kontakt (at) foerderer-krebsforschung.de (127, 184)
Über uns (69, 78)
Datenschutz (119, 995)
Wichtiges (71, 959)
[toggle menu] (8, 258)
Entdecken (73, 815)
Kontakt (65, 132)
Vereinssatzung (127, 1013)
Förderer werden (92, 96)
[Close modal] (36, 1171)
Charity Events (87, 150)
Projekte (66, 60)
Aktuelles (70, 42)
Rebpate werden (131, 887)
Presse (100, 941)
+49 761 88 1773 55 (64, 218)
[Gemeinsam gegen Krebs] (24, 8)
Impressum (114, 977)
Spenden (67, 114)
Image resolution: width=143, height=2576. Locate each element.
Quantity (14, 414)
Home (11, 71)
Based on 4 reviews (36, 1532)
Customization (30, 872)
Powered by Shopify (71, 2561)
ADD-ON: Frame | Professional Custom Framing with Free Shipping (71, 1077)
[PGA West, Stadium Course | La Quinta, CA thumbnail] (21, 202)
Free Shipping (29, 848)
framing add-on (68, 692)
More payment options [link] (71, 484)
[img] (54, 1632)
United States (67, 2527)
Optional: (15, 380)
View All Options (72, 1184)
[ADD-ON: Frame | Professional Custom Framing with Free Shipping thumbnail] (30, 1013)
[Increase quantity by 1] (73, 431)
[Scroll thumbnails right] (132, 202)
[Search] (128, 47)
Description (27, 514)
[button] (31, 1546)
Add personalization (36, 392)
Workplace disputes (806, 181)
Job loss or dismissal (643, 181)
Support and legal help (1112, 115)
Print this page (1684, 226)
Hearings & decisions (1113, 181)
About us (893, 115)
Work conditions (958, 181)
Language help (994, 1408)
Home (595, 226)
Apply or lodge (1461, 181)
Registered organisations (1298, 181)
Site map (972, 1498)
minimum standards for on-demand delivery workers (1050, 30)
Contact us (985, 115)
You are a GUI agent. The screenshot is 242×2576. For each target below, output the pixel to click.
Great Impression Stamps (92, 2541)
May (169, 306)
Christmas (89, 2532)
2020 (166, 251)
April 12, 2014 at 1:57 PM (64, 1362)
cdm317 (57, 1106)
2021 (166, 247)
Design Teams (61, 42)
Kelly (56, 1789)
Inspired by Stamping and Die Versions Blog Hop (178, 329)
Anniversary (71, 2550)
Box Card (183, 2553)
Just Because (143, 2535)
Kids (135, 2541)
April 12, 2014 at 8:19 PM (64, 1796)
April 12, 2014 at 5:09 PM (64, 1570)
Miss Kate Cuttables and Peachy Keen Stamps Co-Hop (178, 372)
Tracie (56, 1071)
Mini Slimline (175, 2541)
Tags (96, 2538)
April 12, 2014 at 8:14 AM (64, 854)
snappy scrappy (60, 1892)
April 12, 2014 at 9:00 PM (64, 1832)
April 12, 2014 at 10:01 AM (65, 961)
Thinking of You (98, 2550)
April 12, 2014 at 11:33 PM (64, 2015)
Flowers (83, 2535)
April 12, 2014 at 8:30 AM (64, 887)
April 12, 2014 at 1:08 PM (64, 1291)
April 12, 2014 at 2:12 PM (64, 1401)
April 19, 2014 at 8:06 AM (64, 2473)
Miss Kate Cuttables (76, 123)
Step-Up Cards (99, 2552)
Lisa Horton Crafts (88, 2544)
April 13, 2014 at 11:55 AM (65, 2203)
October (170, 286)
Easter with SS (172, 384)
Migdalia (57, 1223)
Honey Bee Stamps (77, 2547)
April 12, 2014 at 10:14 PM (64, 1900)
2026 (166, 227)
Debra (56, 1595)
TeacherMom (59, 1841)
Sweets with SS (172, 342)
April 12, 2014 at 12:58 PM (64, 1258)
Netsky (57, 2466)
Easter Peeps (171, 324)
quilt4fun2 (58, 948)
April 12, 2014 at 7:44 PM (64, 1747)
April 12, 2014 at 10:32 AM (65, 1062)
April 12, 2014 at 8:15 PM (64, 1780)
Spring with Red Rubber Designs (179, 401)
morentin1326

..........

PROBLEM REQUIREMENTS: Keep only the lines of the listing that contain the word "Kate", and copy them.

YOUR SOLUTION:
Miss Kate Cuttables and Peachy Keen Stamps Co-Hop (178, 372)
Miss Kate Cuttables (76, 123)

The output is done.